Criteri di ammissibilità
Età idonea allo studio
18 anni e precedenti (Adulto, Adulto più anziano)
Accetta volontari sani
No
Descrizione
Per ulteriori informazioni sulla partecipazione alla sperimentazione clinica BMS, visitare www.BMSStudyConnect.com
Criterio di inclusione:
- Carcinoma polmonare a piccole cellule confermato istologicamente o citologicamente (SCLC)

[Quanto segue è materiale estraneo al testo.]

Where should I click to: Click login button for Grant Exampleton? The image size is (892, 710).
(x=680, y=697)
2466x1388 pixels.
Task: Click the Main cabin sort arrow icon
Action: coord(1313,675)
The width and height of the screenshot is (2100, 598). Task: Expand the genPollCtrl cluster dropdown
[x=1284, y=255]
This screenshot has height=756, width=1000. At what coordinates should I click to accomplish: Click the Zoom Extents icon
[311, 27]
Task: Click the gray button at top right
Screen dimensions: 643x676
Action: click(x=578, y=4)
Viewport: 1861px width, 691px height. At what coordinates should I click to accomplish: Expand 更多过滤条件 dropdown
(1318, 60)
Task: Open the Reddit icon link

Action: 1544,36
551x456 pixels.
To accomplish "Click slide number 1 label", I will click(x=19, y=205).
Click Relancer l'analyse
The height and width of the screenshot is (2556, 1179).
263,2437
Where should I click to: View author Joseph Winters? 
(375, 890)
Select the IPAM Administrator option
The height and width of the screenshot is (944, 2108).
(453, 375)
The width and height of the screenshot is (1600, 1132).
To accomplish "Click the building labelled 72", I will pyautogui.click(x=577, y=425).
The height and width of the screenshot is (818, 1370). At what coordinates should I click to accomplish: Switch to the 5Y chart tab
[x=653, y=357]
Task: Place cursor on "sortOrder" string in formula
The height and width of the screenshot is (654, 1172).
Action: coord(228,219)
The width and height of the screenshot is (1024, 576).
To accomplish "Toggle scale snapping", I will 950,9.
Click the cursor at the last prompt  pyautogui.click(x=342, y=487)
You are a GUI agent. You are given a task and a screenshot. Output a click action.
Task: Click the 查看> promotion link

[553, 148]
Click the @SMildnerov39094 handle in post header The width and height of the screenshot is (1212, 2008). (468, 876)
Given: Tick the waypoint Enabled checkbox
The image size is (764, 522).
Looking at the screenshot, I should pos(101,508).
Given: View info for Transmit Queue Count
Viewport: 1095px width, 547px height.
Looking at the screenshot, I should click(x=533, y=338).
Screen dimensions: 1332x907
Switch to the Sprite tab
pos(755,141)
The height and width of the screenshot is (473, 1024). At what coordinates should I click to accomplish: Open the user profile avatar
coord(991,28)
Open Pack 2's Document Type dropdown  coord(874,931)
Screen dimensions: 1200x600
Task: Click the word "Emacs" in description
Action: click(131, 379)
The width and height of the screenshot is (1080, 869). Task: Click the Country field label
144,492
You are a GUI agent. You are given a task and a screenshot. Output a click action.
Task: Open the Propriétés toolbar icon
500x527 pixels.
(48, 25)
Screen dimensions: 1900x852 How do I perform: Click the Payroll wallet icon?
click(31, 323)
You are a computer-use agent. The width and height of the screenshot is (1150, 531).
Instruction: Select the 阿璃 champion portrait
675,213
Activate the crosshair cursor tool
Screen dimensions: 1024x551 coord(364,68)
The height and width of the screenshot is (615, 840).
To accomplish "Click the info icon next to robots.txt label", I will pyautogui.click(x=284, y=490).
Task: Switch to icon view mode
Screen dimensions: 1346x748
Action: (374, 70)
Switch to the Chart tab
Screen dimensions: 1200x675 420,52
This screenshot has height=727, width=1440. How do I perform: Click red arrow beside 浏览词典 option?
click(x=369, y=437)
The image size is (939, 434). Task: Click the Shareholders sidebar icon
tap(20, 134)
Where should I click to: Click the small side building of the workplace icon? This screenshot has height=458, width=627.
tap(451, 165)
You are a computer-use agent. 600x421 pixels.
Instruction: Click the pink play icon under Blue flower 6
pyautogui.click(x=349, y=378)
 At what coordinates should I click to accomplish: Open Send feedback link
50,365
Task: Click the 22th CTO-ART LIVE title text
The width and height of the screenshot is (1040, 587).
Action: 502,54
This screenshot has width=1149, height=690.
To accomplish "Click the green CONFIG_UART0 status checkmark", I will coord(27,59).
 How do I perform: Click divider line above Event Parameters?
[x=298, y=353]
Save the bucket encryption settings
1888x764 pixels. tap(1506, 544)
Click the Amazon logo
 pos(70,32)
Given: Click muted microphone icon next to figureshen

- Stato delle prestazioni 0-1
- Adeguata funzionalità degli organi
- Malattia misurabile
Criteri di esclusione:
- Metastasi cerebrali note o sospette
- Cancro a piccole cellule non di origine polmonare
- Malattia medica significativa o acuta
- Malattia cardiaca incontrollata o significativa
- Infezione
- ≥ Neuropatia periferica di grado 2
- Neoplasie concomitanti
- Malattia correlata all'HIV o sieropositività accertata o sospetta
- Infezione da epatite B o C
- Anomalie dell'ECG come definite dal protocollo
- Allergie o ipersensibilità agli anticorpi monoclonali, BMS-986012 o composti correlati, incluso il vaccino fucosyl-GM1 e Nivolumab
Potrebbero essere applicati altri criteri di inclusione/esclusione definiti dal protocollo
Piano di studio
Questa sezione fornisce i dettagli del piano di studio, compreso il modo in cui lo studio è progettato e ciò che lo studio sta misurando.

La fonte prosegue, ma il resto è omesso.